━━━ Text shown ━━━

United States District Court, S.D. Alabama, Southern Division

July 17, 2019




         This action is before the Court on Defendant Christopher Lee Singleton's “request that the Court issue an order to time served, because the sentence imposed was to be served concurrently with the State” (doc. 165). Upon consideration and for the reasons set forth herein, the motion is DENIED, or in the alternative, DISMISSED for lack of jurisdiction.

         On March 10, 2016, Singleton was arrested by Alabama law enforcement officers in Dallas County, Alabama for the conduct underlying his federal offense. He was brought into federal custody on March 22, 2016, upon execution of a writ of habeas corpus ad prosequendum and arrest warrant. Singleton and four co-defendants were indicted in a seven-count indictment for marijuana trafficking offenses and possession of a firearm by a prohibited person (doc. 14). Singleton pleaded guilty to Count 1, conspiracy to distribute marijuana. On November 10, 2016, he was sentenced to a term of 33 months[1] (doc. 148). The remaining counts against him, including possession of a firearm, were dismissed (Id.).

         Singleton returned to state custody and was sentenced February 3, 2017, to a term of 180 months “to be served concurrently with the federal sentence” (doc. 165, p. 4 (State of Alabama Felony Sentencing Order)). The sentence was a “split sentence” whereby he would serve 36 months with the Alabama Department of Corrections beginning “immediately” and that “[f]ollowing incarceration, the unserved portion of the sentence shall be suspended . . .” (Id., p. 5).[2] Two years later, on February 12, 2019, Singleton was placed in the custody of the Federal Bureau of Prisons (BOP) to begin serving his federal sentence. His estimated release date is July 5, 2021.

         In May 2019, Singleton filed this request for a time served sentence. He argues that his federal sentence was to be served concurrent with his state sentence and because he has served his state sentence, his federal sentence has been served. He moves the Court to “issue an order to time served” (doc. 165).

         However, review of the judgment shows that Singleton's federal sentence was not imposed to serve concurrent with his state sentence (doc. 148). Instead, the judgment states as follows:

The defendant is hereby committed to the custody of the United States Bureau of Prisons to be imprisoned for a total term of 33 months as to count 1.

━━━ Records provided ━━━

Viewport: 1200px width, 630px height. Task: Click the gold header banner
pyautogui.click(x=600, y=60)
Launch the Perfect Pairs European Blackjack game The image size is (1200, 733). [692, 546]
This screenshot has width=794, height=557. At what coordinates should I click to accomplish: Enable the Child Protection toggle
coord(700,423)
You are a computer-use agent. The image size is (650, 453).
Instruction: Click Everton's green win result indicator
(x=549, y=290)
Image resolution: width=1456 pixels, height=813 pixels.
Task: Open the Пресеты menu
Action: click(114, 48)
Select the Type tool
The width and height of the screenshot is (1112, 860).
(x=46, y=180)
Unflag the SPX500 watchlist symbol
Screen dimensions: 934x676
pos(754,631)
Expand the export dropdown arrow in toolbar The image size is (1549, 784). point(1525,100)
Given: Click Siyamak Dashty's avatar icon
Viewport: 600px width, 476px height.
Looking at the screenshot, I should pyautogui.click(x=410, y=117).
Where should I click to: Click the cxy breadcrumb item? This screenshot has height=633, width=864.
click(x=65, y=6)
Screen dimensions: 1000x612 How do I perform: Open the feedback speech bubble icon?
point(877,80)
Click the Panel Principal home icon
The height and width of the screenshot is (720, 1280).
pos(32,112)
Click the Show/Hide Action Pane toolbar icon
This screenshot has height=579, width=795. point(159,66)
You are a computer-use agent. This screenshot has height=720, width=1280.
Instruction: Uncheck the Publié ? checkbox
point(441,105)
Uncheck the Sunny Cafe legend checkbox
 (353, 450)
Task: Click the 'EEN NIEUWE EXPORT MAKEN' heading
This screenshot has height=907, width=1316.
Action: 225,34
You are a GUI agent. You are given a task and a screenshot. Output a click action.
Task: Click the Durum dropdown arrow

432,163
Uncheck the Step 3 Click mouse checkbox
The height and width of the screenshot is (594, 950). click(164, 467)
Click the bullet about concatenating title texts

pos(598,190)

━━━

Problems and tasks =>
1. Copy the entries word for word, from the line containing "You are a computer-use agent. This" down through the last of the entries.
2. Continue the court order on Singleton's time-served request from the point where it stops.

Solved problems =>
1.
You are a computer-use agent. This screenshot has height=720, width=1280.
Instruction: Uncheck the Publié ? checkbox
point(441,105)
Uncheck the Sunny Cafe legend checkbox
 (353, 450)
Task: Click the 'EEN NIEUWE EXPORT MAKEN' heading
This screenshot has height=907, width=1316.
Action: 225,34
You are a GUI agent. You are given a task and a screenshot. Output a click action.
Task: Click the Durum dropdown arrow

432,163
Uncheck the Step 3 Click mouse checkbox
The height and width of the screenshot is (594, 950). click(164, 467)
Click the bullet about concatenating title texts

pos(598,190)

2.
(Doc. 148, p. 2).

         Under federal law, “[m]ultiple terms of imprisonment imposed at different times run consecutively unless the court orders that the terms are to run concurrently” 18 U.S.C. § 3584(a). Singleton was sentenced in federal court on November 10, 2016 and sentenced in state court on February 3, 2017. Thus, his sentences were “imposed at different times” and this Court did not order “that the terms are to run concurrently.” Id.

         To the extent Singleton's request could be construed[3] as a motion to modify his sentence to time served or to modify his sentence to serve concurrent with the state court sentence, his motion is DENIED. The district courts have limited authority to modify a sentence after it has been imposed and may do so only in certain procedural postures, none of which are now before the Court. See 18 U.S.C. § 3582(c); Fed. R. Crim. P. 36; United States v. Brennan, 766 Fed.Appx. 911, 913 (11th Cir. 2019) (“We have recognized § 3582(c) imposes a jurisdictional limitation on a district court's ability to modify a sentence, noting a district court has ‘no inherent authority' to modify a sentence that has already been imposed. [ ] Accordingly, a district court lacks jurisdiction to modify a sentence unless § 3582(c)(1) or (c)(2), another statute, or Rule 35 expressly permits a sentence modification.”) (quoting United States v. Phillips, 597 F.3d 1190, 1194-96 (11th Cir. 2010).

         Alternatively, the Court may construe Singleton's request as a petition pursuant to 28 U.S.C. § 2241 because a “claim for credit for time served is cognizable under 28 U.S.C. § 2241 as a challenge to the execution of a sentence.” United States v. Roberson, 746 Fed.Appx. 883, 885 (11th Cir. 2018) (citing Antonelli v. Warden, U.S.P. Atlanta, 542 F.3d 1348, 1351-52 (11th Cir. 2008); United States v. Williams, 425 F.3d 987, 990 (11th Cir. 2005); United States v. Nyhuis, 211 F.3d 1340, 1345 (11th Cir. 2000)).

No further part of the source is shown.